When it came to researching engagement rings, online was by far the predominant channel for gaining ideas/inspiration at 86% of consumers surveyed, with 85% saying they had saved examples of styles they liked, according to De Beers. According to the survey, only a uarter of respondents said they had looked in-store at a physical location for design inspiration.
“For many couples, the pandemic has brought them even closer together, in some instances speeding up the path to engagement after forming a deeper connection while experiencing lockdown and its associated ups and downs as a partnership. Engagement rings are taking on even greater symbolism in this environment, with retailers reporting couples are prepared to invest more than usual, particularly due to budget reductions in other areas,” De Beers CEO Cleaver said.

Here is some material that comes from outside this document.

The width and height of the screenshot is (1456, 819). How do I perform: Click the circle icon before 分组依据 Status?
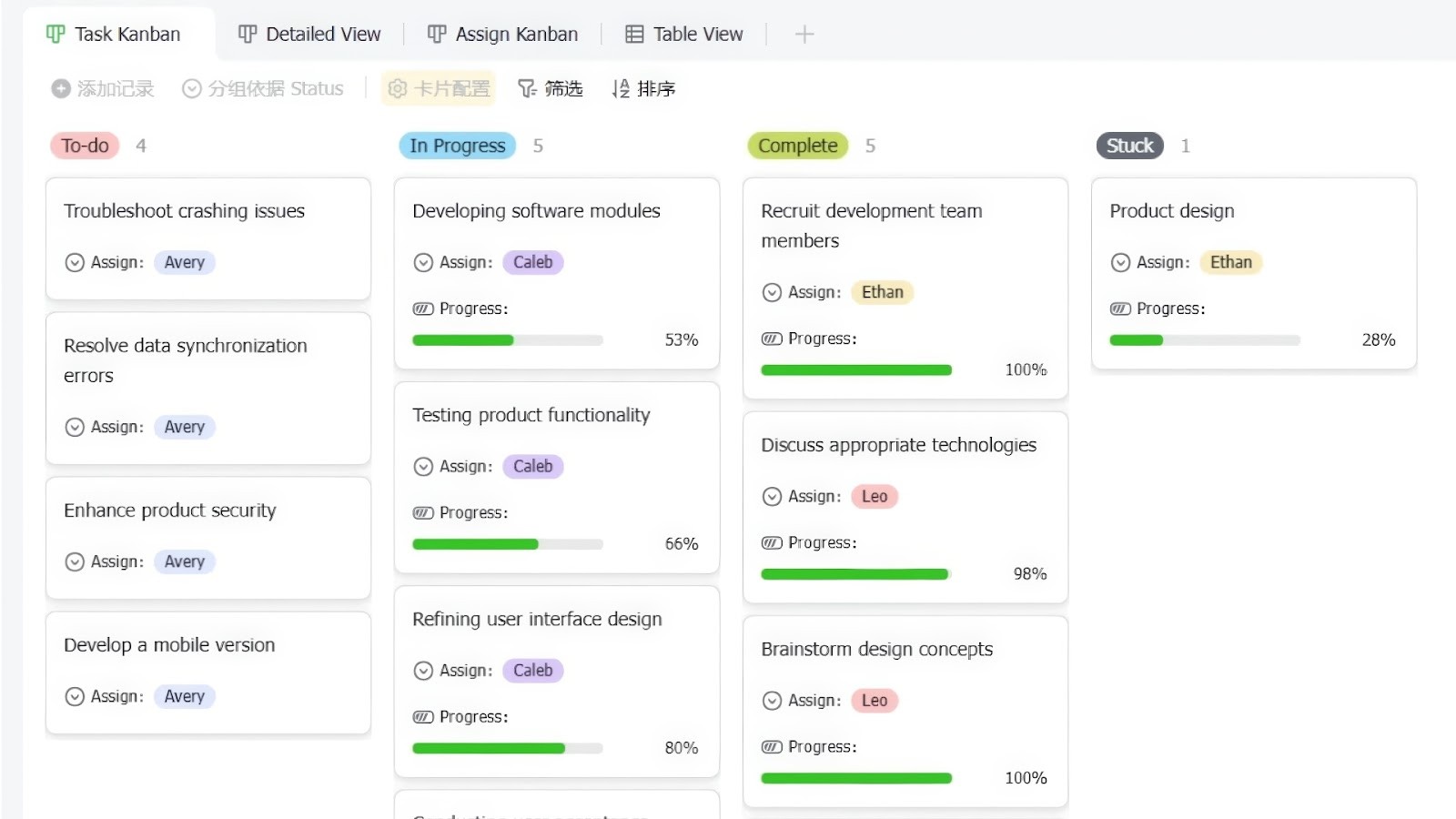(192, 88)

According to De Beers Group, its Diamond Insight Flash Report series is focused on understanding the US consumer perspective in light of Covid-19 and monitoring how it evolves as the crisis evolves. Also, the company said, it is augmenting its existing research programme with additional consumer, retailer and supply chain touch-basis to understand the pain points and the opportunities for stakeholders across the diamond pipeline.

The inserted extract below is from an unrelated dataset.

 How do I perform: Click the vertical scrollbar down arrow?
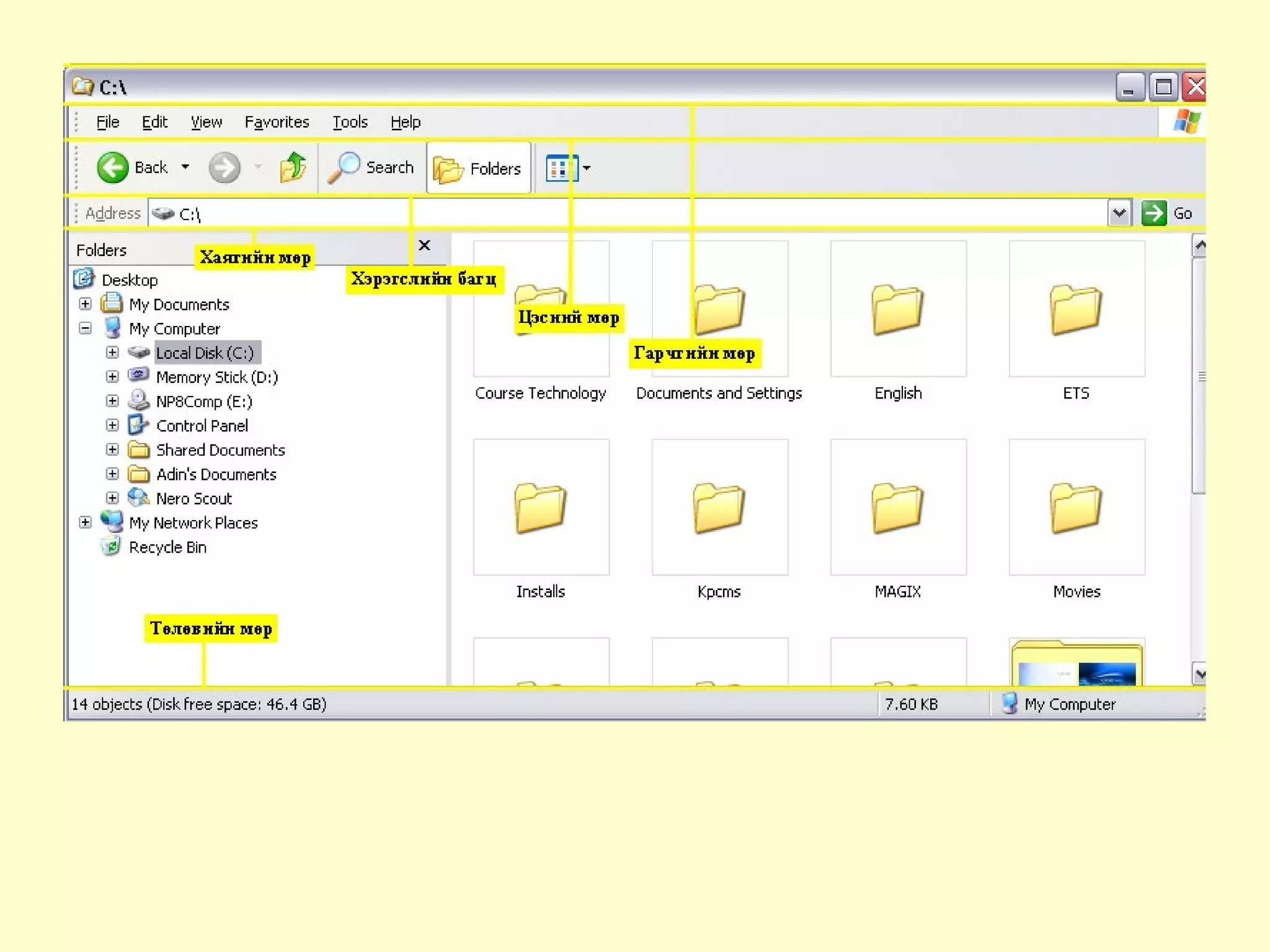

Demand for diamonds is as hard and resilient as the precious stone itself. De Beers pocketed US$ 450 million in its recently held ninth rough diamond sales cycle, and the company says it is more flexible approach to rough diamond sales during the ninth sales cycle of 2020, with the Sight event extended beyond its normal week-long duration.
“Steady demand for De Beers Group’s rough diamonds continued in the ninth sales cycle of the year, reflecting stable consumer demand for diamond jewellery at the retail level in the US and China, and expectations for reasonable demand to continue throughout the holiday season. However, the resurgence of Covid-19 infections in several consumer markets presents ongoing risks,” said De Beers CEO Bruce Cleaver recently.
High expectations are on diamonds being a sentimental gift for holiday season or as the most fetished gift. However the ninth cycle was lower than the eighth which registered US$ 467 million. For the last year period which corresponds with the current one, De Beers managed to raise US$ 400.